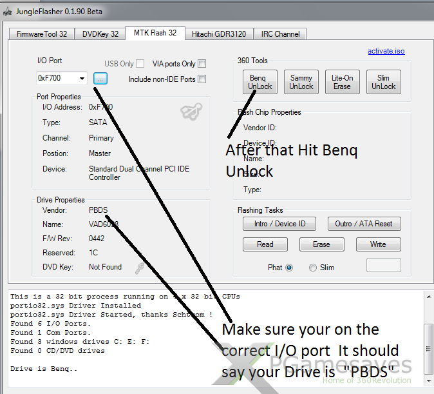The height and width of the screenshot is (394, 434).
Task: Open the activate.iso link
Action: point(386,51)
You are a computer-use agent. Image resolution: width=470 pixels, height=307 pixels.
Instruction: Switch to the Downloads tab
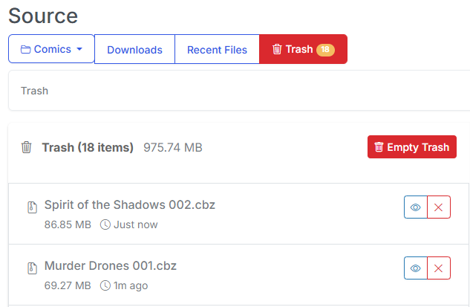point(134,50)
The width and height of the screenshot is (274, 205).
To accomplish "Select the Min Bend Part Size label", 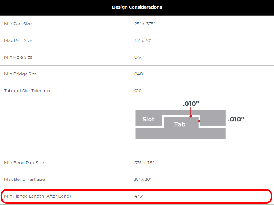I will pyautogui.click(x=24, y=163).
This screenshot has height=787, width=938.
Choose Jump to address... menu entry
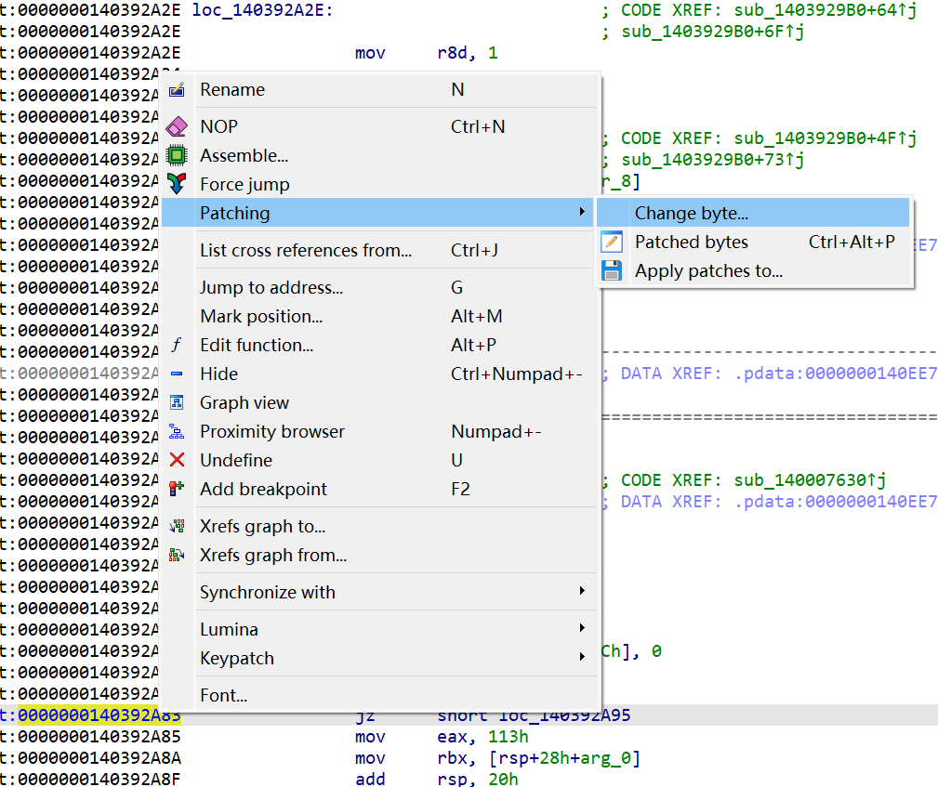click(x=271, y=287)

+--

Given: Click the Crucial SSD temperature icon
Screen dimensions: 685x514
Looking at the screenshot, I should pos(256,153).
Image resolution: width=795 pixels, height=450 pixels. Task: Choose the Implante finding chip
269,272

+--

• **What you should do**
Although pictures appear among the records above, write out exactly only the lines from the one that has "You are a computer-use" through the one that has "The width and", and leave the pictures out.

• **Result for this exercise**
You are a computer-use agent. Image resolution: width=470 pixels, height=307 pixels.
Instruction: Switch to the Downloads tab
point(134,50)
The width and height of the screenshot is (274, 205).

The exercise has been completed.